We also did some live podcast events last year, including tapings of podcasts in front of audiences at SXSW EDU in Austin and at the ISTE Live conference in Philadelphia. (EdSurge is an independent newsroom that shares a parent organization with ISTE. Learn more about EdSurge ethics and policies here and supporters here.)

We’re excited to bring you more episodes this year, including more installments in our new series about growing public skepticism about higher education and the impact that is having on the choices students make after high school. If you have a suggestion for a topic or guest for 2024, please send that my way at jeff@edsurge.com.

Thanks for listening!

10. How Hollywood Stereotypes About Teachers Stifle Learning

Romanticized depictions of teaching in popular culture fail to capture the way teaching actually works — and they create an unattainable model that stifles the impact of teachers and professors, argues Jessamyn Neuhaus, who teaches courses about popular culture and runs the Center of Teaching Excellence at SUNY Plattsburgh.

9. Joyce Carol Oates Says Teaching Creative Writing Is Like Training Boxers

Acclaimed author Joyce Carol Oates has a passion for working with students, but it’s one she has trouble putting into words. Maybe, she allows, it’s “like a chess grandmaster might play chess with a really brilliant 12-year-old and come close to losing — the experience is somehow pleasant in itself.”

8. Why All of Us Could Use a Lesson in ‘Thinking 101’

Human brains are wired to think in ways that often lead to biased decisions or incorrect assumptions. A Yale University psychology professor has gathered highlights of what research says about the most common human thinking errors into a popular class at the university that she recently turned into a book.
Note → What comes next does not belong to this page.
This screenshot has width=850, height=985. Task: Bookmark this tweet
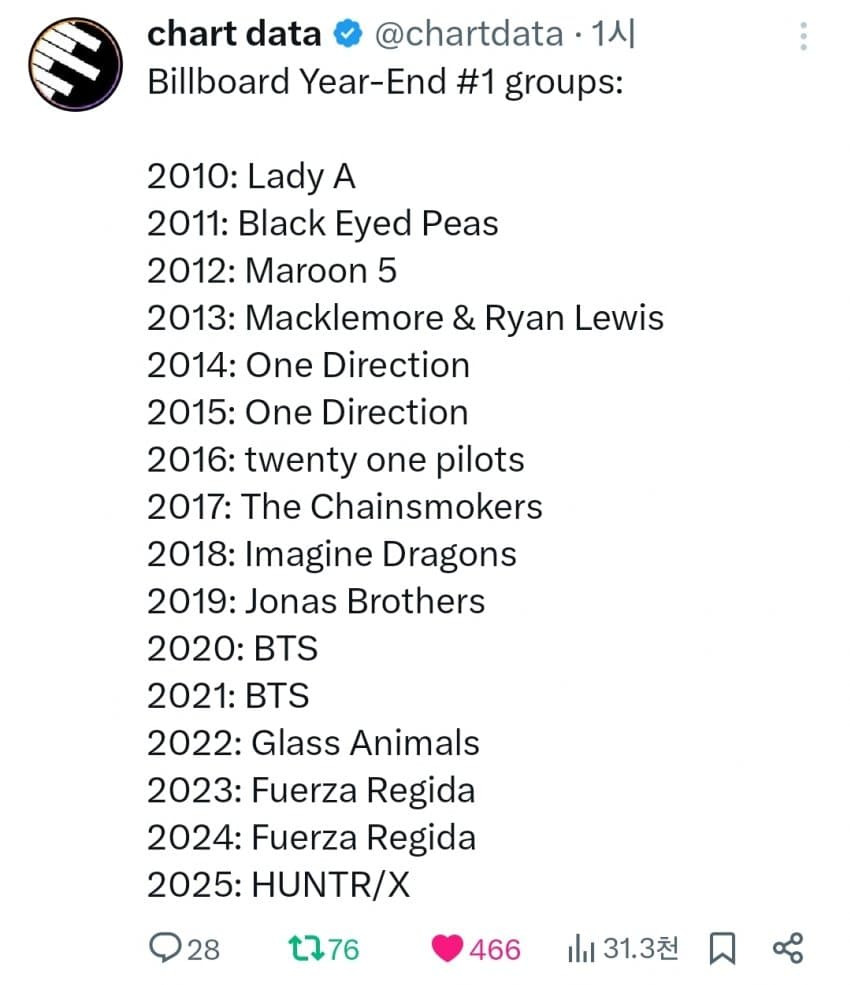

7. Inside the Quest to Detect (and Tame) ChatGPT

Even before ChatGPT was released, AI experts were exploring how to detect language written by this new kind of bot. We talk with one of those experts, plus others who are seeking to build guardrails to help educators successfully adapt to the latest AI technology.
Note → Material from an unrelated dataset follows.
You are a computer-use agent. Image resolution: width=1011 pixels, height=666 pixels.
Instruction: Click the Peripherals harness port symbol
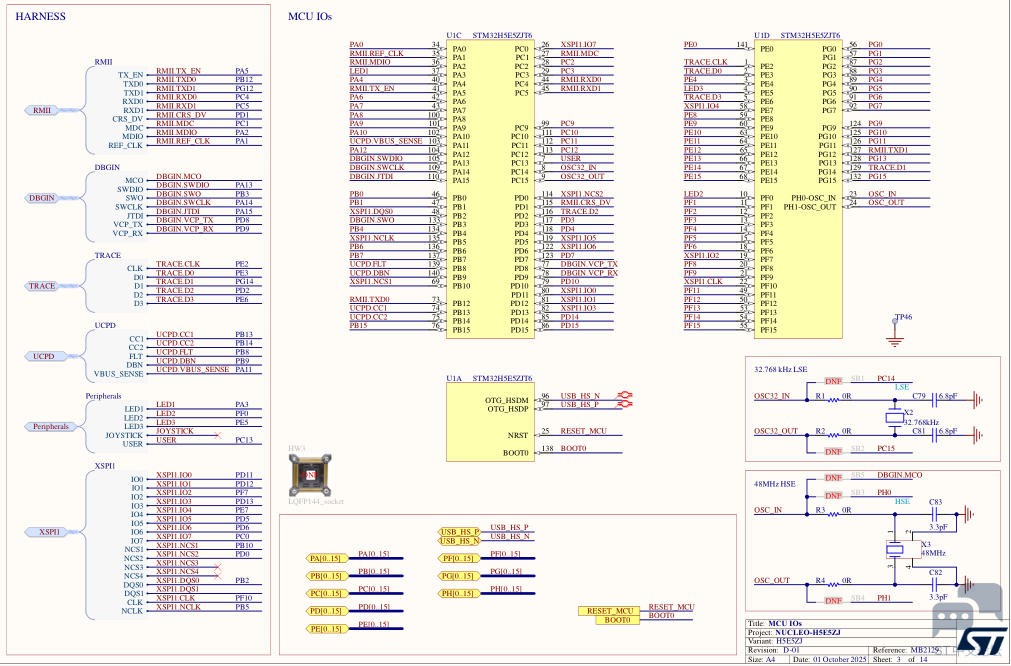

6. How to Best Teach Immigrant and Refugee Students, and Why It Matters

Schools are finding better ways to teach recent immigrant and refugee students. A new book by a high school history and civics teacher collects innovative strategies, and argues that getting the issue right is crucial for building a strong democracy.

5. Lessons From This 'Golden Age' of Learning Science

Experts have described this as a 'golden age' of discovery in the area of learning science, with new insights emerging regularly on how humans learn. So what can educators, policymakers and any lifelong learner gain from these new insights?

4. Hoping to Regain Attention of Students, Professors Pay More Attention to Them

Getting and holding the attention of students is more difficult since the pandemic, according to many college instructors around the country. So they’re looking for inspiration from other sectors — including video game design and elementary school classrooms — to keep lectures interesting. The episode is part two of a narrative series we did on student disengagement.

3. ChatGPT Has Colleges in Emergency Mode to Shield Academic Integrity

Many professors are expressing frustration and even “terror” over ChatGPT, the latest AI tool that students may be using to write their papers for them. That has academic honor committees scrambling to revise policies and provide resources to instructors.

2. How Instructors Are Adapting to a Rise in Student Disengagement

Professors are finding that they can’t just go back to teaching as they did before the pandemic and expect the same result. It takes more these days to hold students’ attention and convince them to show up. Check out part two of our series reported from the back of large lecture classes to see how teaching is changing.

1. What Will ChatGPT Mean for Teaching?

A new AI chatbot can spit out long-form answers to just about any question, in a way that sounds eerily human. Students are already figuring out they can use it to write their essays, and educators are pondering how to adapt. This episode originally ran in January of 2023 and was early in describing the classroom impacts of these new technologies.